Created in 2009 under the name of Humanity Depraved in England, the band changes its name in 2012 to become the solo project of Ricky Lee Roper (vocals). After an EP, the musician calls his ex bandmates back and the band evolves. Today, the lineup is completed by Chris Keepin (guitar), Carl Dunn (bass, XisForEyes), Andy Mallaby (guitar) and Noah Plant (drums) for the release of Loss

Signed since their previous album at Unique Leader Records, the band gave its Technical Deathcore’s sound with Slam accents to the wizard Christian Donaldson (Cryptopsy). After a worrying introduction named Realms of Misery that wonderfully fits to the artwork ambience, the band begins the fight. We find dark but heavy riffs since The Second Law, orned with massive howlings and possessed screams, just like on the groovy Paracusia, where vocal alternance is very interesting, then the band provides us a mystical lead part before Queen of Sorrow and its sharp riffs supported by an oppressive dissonance. Temporal Punishment make roars the aggressive rage that sleeps inside of each musician, then the band welcomes Jason Evans (Ingested) on Loss, the eponymous track. Melancholy and weighing ambience haunt the infernal duo’s playground, that offers an incredible strength.

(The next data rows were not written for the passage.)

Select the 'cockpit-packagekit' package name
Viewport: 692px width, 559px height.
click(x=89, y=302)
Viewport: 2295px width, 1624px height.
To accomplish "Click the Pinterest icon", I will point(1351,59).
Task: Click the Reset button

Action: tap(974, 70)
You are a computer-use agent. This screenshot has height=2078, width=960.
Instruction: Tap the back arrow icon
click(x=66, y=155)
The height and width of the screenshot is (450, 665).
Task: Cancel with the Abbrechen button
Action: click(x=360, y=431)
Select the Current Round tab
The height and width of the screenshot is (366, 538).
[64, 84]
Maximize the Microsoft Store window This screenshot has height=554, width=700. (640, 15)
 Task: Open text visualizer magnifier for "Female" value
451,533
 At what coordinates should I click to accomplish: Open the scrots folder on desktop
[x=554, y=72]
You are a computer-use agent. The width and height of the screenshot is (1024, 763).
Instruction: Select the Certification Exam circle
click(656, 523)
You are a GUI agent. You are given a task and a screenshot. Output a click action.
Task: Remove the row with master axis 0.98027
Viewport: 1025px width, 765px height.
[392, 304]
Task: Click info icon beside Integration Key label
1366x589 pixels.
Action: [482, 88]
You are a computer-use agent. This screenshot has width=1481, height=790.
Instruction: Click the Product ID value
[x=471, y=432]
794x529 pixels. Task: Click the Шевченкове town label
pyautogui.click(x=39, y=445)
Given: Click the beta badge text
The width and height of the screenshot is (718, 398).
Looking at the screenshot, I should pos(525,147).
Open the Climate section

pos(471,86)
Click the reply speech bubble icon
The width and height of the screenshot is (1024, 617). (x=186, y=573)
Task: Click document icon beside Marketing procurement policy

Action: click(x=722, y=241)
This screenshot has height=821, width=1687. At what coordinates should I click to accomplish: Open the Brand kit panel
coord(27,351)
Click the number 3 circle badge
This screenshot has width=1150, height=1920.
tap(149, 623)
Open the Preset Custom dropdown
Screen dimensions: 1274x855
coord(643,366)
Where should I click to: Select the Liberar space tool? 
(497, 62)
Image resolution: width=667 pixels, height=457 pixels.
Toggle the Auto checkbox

Terracide Compulsion displays heady technical elements coupled to moshparts and moving breaks, before welcoming Ben Duerr (Shadow of Intent) on The Eye of the Swarm, a song that melts pure violence with a technicality with shrilling sound before War Within Our Walls, a song shaped for live shows. Fastness, breaks, groovy sound and hatred succeed to each other, and the melting will make every crowd explode with so much energy spreaded. The Ominous Mind (Jaded Inside) offers a soft introduction before throwing us again in a prison of blackness from which it is nearly impossible to escape before the end of the song, while being clobbered by the riffs before Celer Et Audax. No introduction, but some Djent influences on this massive song, while the band picks into Brutal Death for Echoes, mostly on drums. Aggressive howlings will finally leave after a break to ALready Lived, the last composition. Riffs’ technicality serves violence to strike between two heavy parts, feeding this violent contrast.

With this third album, Osiah strikes very hard. The band already had a good reputation, but Loss will undoubtedly participate to make them evolve to the next level while raging into worldwide crowds.